Un jurado de Los Ángeles determinó este miércoles la culpabilidad de Meta y YouTube en un caso de gran relevancia para la industria tecnológica. La sentencia concluye que ambas plataformas perjudicaron la salud mental de menores, tras la demanda de una joven de 20 años que desarrolló una adicción severa a Instagram y YouTube durante su infancia.
Como consecuencia directa, las empresas deberán abonar tres millones de dólares en concepto de daños morales y perjuicios económicos. El fallo distribuye la carga financiera de manera desigual, asignando a Meta el 70 % de la responsabilidad, mientras que YouTube asumirá el porcentaje restante.
Un precedente para miles de demandas pendientes
Este veredicto representa una victoria judicial significativa frente a los gigantes de Silicon Valley. La resolución del caso, impulsado por la demandante identificada como K.G.M., abre la puerta a más de 1.500 litigios similares que se encuentran en espera.

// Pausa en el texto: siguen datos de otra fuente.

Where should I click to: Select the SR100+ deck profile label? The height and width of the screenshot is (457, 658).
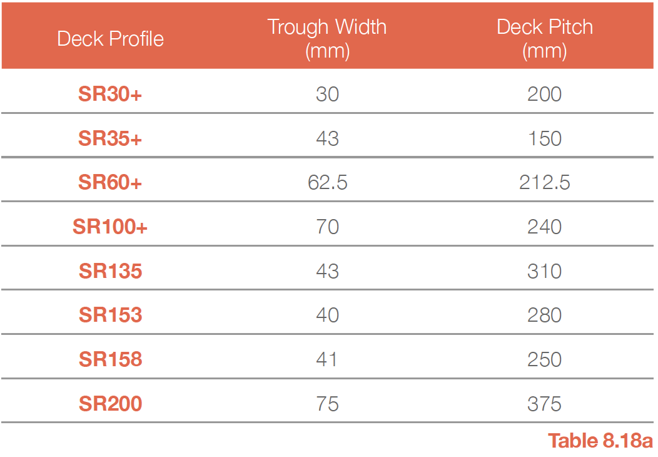[110, 227]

Cabe destacar que TikTok y Snapchat, también señaladas originalmente, evitaron el juicio mediante acuerdos privados de términos confidenciales.
La decisión coincide con otra sentencia reciente en Nuevo México, donde Meta fue condenada a pagar 375 millones de dólares por ocultar fallos que facilitaban la explotación infantil. Estos procesos marcan un punto de inflexión en la responsabilidad legal de las redes sociales en Estados Unidos.